The largest one. Modern favicon.ico files typically embed 16, 32, 48, 64, 128, and 256 px versions; we extract the 256 px PNG. If your ICO only contains smaller sizes, you'll get the largest available — upscaling won't add detail.
Can I extract a specific size instead?
Not from this single-output tool. To pull a smaller size, convert to PNG here, then resize down using our Resize Image tool. We can't upscale below the source's largest embedded resolution.
Will transparency be preserved?
Yes, for modern ICOs (PNG-encoded entries) — full alpha carries over. For legacy 24-bit BMP-encoded ICOs, the AND-mask transparency layer is not currently applied, so background pixels may appear opaque. This is rare in modern favicons.
Does this work on .cur (Windows cursor) files?
Yes — CUR files use the same container format as ICO with a different type marker. Drop a .cur and you'll get the largest cursor frame as PNG. The hotspot data isn't preserved (PNG doesn't have a hotspot concept).
How is this different from CloudConvert, Convertio, IcoConvert, or ConvertICO?
All four upload your file to their servers. FormatFixer parses the ICO bytes in your browser — nothing is uploaded. There's also no daily file cap, no signup, no paywall on large icons. For favicons of public sites it doesn't matter; for confidential brand assets, in-browser is safer.
Why does my ICO say it's truncated or invalid?

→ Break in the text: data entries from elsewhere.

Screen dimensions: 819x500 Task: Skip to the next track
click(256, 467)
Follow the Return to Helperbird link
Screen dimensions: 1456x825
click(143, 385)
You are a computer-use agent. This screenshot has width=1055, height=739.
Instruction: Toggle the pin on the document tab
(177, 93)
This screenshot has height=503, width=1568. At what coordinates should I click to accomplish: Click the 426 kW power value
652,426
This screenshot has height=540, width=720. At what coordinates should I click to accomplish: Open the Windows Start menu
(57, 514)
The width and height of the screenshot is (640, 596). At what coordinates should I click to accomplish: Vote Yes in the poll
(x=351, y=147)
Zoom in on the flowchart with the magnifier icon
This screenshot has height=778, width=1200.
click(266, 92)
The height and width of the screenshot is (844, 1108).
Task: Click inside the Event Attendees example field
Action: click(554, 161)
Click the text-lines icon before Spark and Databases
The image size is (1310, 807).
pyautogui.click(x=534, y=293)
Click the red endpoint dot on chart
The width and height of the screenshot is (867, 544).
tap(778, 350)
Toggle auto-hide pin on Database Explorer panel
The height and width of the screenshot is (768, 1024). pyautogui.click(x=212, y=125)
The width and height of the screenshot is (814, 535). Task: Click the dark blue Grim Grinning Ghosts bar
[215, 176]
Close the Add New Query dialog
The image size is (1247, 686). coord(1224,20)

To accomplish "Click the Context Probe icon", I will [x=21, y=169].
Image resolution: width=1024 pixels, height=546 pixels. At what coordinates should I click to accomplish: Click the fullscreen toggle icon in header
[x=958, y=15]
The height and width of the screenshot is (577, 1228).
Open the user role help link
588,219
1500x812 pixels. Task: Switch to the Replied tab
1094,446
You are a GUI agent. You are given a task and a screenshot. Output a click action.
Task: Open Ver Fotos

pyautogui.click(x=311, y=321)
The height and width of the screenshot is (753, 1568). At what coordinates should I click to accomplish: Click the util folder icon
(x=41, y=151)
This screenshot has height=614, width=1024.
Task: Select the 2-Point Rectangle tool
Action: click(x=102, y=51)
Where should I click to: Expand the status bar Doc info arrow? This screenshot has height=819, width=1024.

The .ico container has strict header constraints. If the file was renamed from another format (e.g., a PNG saved as 'icon.ico' without proper ICO encoding), the parser rejects it. To make a real ICO from a PNG, use our PNG to ICO converter.
About the ICO format
ICO is Windows' icon container format, dating to Windows 1.0 (1985). Unlike single-image formats like PNG or JPG, an ICO is a bundle: one file holds multiple resolutions of the same icon, addressable by size. That's why /favicon.ico has been the web's default favicon path for three decades — one file serves a 16 px tab strip and a 256 px taskbar without any negotiation. Decoding an ICO means picking the size you want and either extracting its PNG payload (in modern Vista+ ICOs) or rendering its BMP DIB payload through Canvas (in legacy ICOs). PNG is the natural target: lossless, universally editable, and the format every modern image tool actually wants. CUR (Windows cursor) files use an identical container with a different type byte, so the same decoder handles both.